Well…the opportunity presented itself, and I jumped. The trip is super quick over a weekend in March, out on a Friday, back on a Tuesday. I dropped almost my entire stash of remaining LifeMiles for an Air China first class ticket to Shanghai via Beijing where I’ll spend a quick two days before heading home via Los Angeles. The return is booked in American Airlines Premium Economy, which I found for the amazing price of $367 one-way!

All of the reviews for this trip will be posted at Points with a Crew, primarily since I’m using money from my side hustles to pay for this one.

Buenos Aires and Montevideo

This is the biggest trip of the bunch. I’m hoping to take each of the kids one one international trip each year, and this will be the first one for me and my daughter. I cannot wait! We’ll spend a week split between these two cities in South America. It’ll give me (and her) a good excuse to break out the Spanish again. It has amazingly almost disappeared from our house.

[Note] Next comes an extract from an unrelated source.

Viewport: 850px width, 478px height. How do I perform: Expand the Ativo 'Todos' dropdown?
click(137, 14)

Funny to think back to 12 months ago when the kids were still begging us to talk with them in Spanish all the time.

Taiwan!

A few years ago you would never have caught me planning international trips that only span a few days. But the miles and points stockpiles make this entirely possible. Over Memorial Day weekend I’m planning on taking the older of my boys to Taiwan for three days, with an additional day in the Chinese city of Xiamen on a long layover during our return flight. Our flights there are in China Airlines business class, thanks to a large stash of Delta miles I’ve accumulated.

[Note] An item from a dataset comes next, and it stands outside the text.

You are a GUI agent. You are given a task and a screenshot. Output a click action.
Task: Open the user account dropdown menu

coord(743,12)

Xiamen is featured as an “up and coming” destination in China by Conde Nast Traveler. I’ve looked into a few cool things to do in the city. I’ve heard Taiwan is super kid friendly as well.

Conclusion

It’ll be a busy half-year. Here is everything planned in a nutshell:

  • 7 trips (only one of which doesn’t involve flying)
  • 6 long-haul flights
  • 3 countries (2 new)
  • 2 continents (1 new)
  • 1 new state
  • 19 airports (9 of which are new)
  • 20 segments totaling over 46,000 miles in the air

Beyond that, I’m not too sure what summer will hold. Work is in a bit of a lull, but I expect that the primary projects I’ve been working on will pick up more in the spring, with an additional increase in summer. It is possible that from June onward I won’t have much of a chance to do anything beyond the work anticipated work travel.

For now, I’m more than content with what we have planned for the first part of the year. It’s plenty!